Very nice. I might have to try something like that. Good plans, especially considering the software you used.:thumbs_up


----------



## rdhj

would you by any chance remember what segments you cut from each piece of 10 feet section....cant figure out how to do it so i get all the pieces i need from 3 pipes...the way i did it i need the two 14" and only have a 20.5 peiece left at the end of the 3rd piece


----------



## EAvila

Took some of the ideas here and mashed them all together. The verticals that attach to the horizontal base (already glued from previous iteration) I cut in two, and then slipped a piece of 2" over the 1.5". This way I can more easily position the target hanger on the base, and there is more material holding it upright without requiring glue.

After I had done this I decided to add supports, but my design options where somewhat limited at that point. For now I just put in straight supports, but if I go back to keeping the ability to break it down, I will cut these supports and again sleeve them with 2".

By starting with one design but continuing to mess with it after I had started gluing components I am left with a franken-stand. Not a very efficient design nor am I 100% happy with it, but I will continue to evolve it and I'm sure v2.0 will be much better, and v1.0 will go to a friend or family member.

Keep these threads going, as we all benefit from each other's ideas!


----------



## VA Buck

Great Idea. can't wait to build one.
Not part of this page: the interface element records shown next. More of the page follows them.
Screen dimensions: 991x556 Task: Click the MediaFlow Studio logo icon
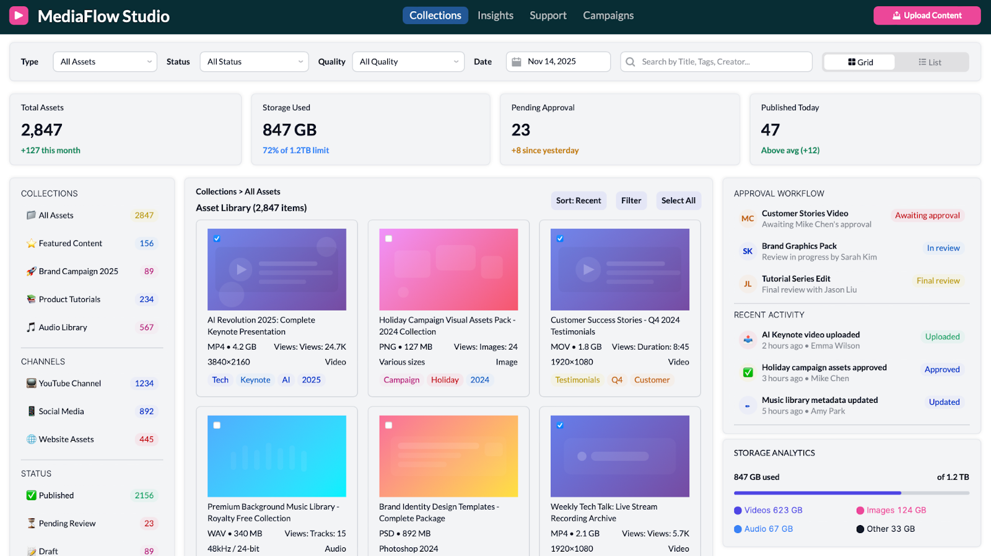pos(19,15)
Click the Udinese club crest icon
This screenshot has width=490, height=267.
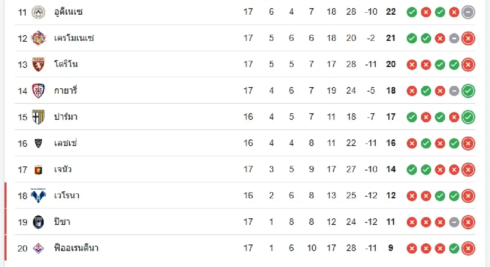point(38,12)
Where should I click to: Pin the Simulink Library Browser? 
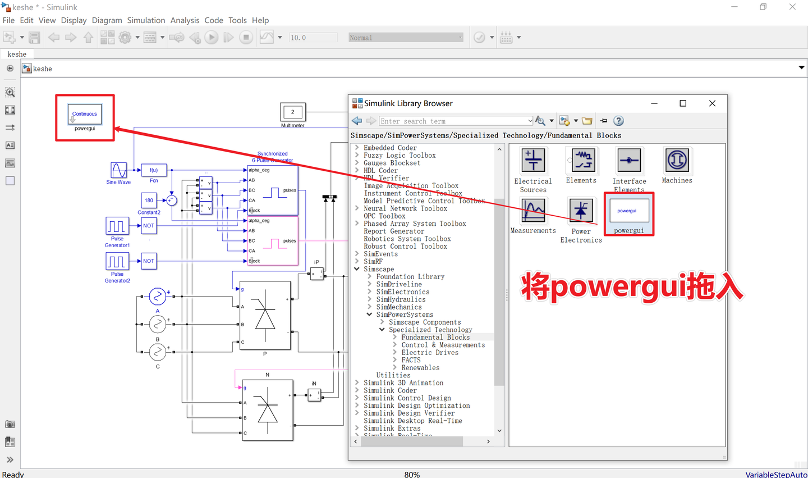coord(603,120)
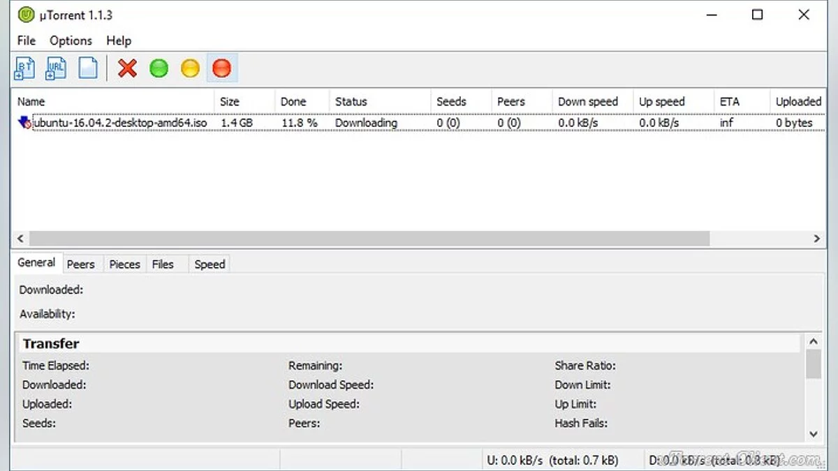Click the Create New Torrent icon
Screen dimensions: 838x471
87,68

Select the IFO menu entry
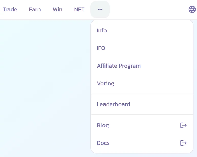pyautogui.click(x=101, y=48)
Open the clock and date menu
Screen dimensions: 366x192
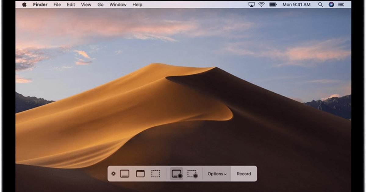296,5

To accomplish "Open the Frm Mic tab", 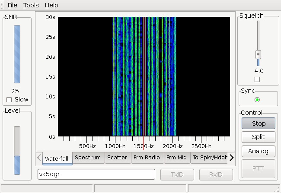I will (176, 158).
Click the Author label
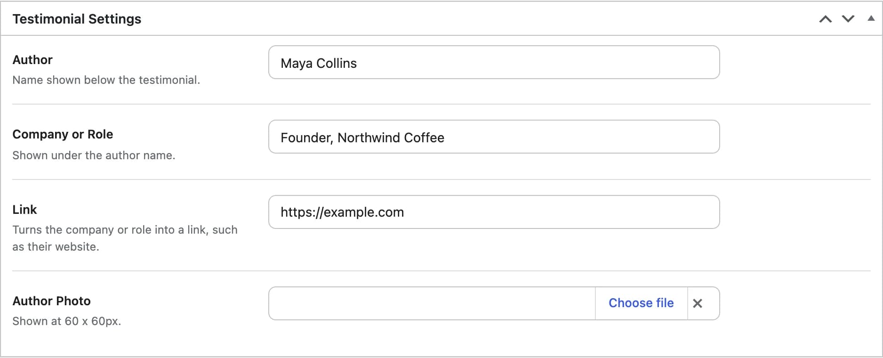Viewport: 883px width, 358px height. tap(32, 60)
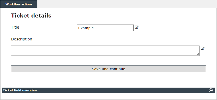The height and width of the screenshot is (100, 217).
Task: Click the Save and continue button
Action: pyautogui.click(x=109, y=69)
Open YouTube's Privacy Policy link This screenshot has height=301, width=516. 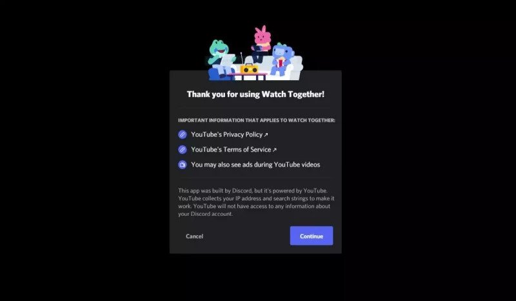click(x=227, y=134)
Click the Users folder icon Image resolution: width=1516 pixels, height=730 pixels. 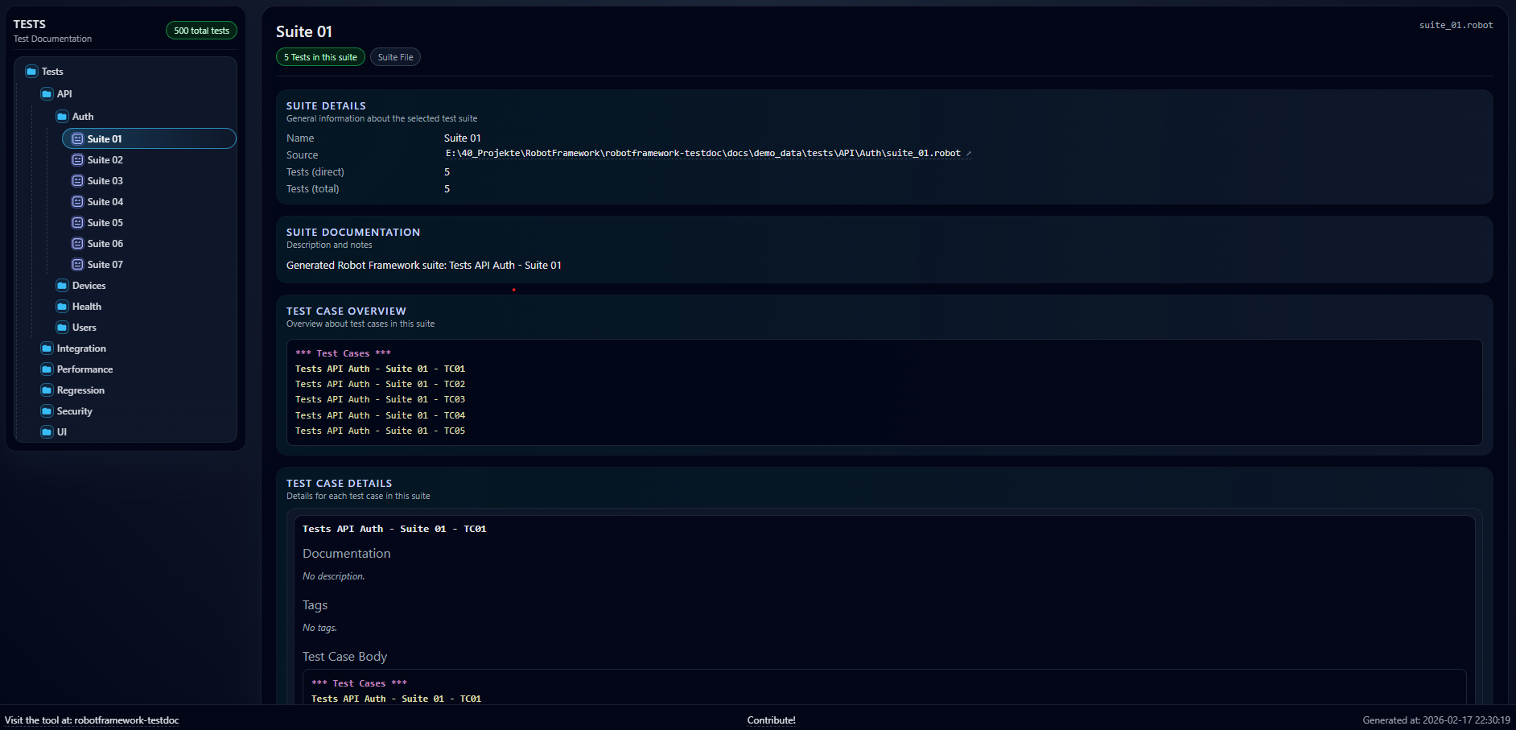63,327
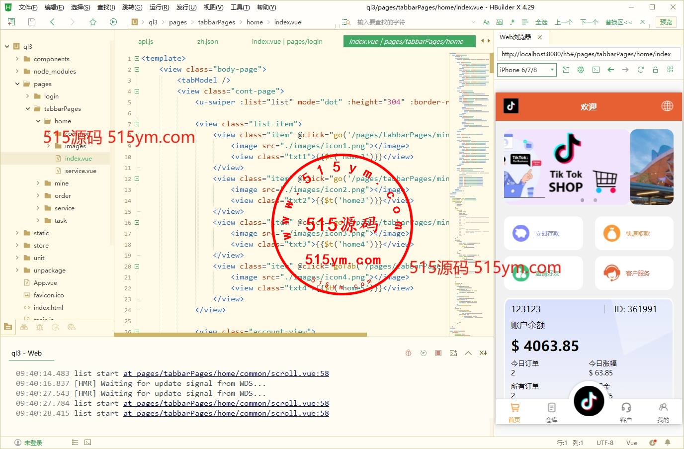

We can shoot outside all year long here with the decent weather in the winter.


----------



## rdhj

built mine over the weekend and works great


----------



## racknspur

Thanks! Worked great!!


----------



## s&w686

Cyoda1. Very nice design. 


Sent from my iPhone using Tapatalk


----------



## onyx48166

nice


----------



## s&w686

Thanks for the ideas and info. Here is mine that I put together tonight.


----------



## Double M Man

Made one of these beauties!! Great idea, my only change was i added 2 more of the cleanouts too cold here in Ma to put water in, went with the sand route, anyway thanks for the input, the $50 was well spent!!!


----------



## fastbluetruck

wow these are great guys. i can see the smoke coming out of our ears from to much brain activity LOL


----------



## Raymond 1

Hey S&W686,
Have you a parts list and a measurements list for your target stand. I would appreciate a copy of it or could you please post it. 
Thank you,
Raymond


----------



## oldschoolcj5

made mine over the weekend. Used cyoda1's plans and it turned out great!


----------



## IrregularPulse

Picked up stuff to build this last night. FYI, pricing is aout double since 2010. Cost me $43. An emergency trip to the doctor for my daughter postponed construction. Baby girl is fine and I hope to fit it all together today.


----------



## Foxtrot92000

All of these look awesome. But I happen to have gotten very lucky. Found an old proch swing (with the portable stand) at my patents house, took of the rotten swing off, and it's ready for hanging. Lol. Very cheap... FREE! :wink:

--Alex


----------



## jackshot

Great target. I'm now thinking of building one for me and my daughter.


----------



## IrregularPulse

got mine ready to shoot today. I'd like to paint it, but likely will leave it as is. Went with a fill port in the back for water weight if needed.


----------



## Brad66

Great project, I think I will build one.


----------



## LOSTnWoods

i made one and its perfect1

Thanks Cyoda1!


----------



## freeballer

holy crap! these are incredible. I can't beleive I didn't find this thread a while ago...
Is there any reinforcement needed for those larger target bags? do they need sand bags or 
weight to keep them from tipping?


----------



## ManInBlue

I didn't use the inside fit 45's - I used the 45 degree Y. Doing this changes the rear support. 39" is too short. I had to cut the lower 15" down to 11.25" - still have room for my rag bag. If you want to keep the 14, 15 uprights using the Y, the rear support would be around 45". I may raise the top some with some couplers, or cutting new supports longer than 15" - that's for another day. Just got finished dry fitting the stand. It needs to be glued. I need to get something to hang the bag on (I forgot about it while at "the big box store"). Quick, fun project. Thanks for the info!!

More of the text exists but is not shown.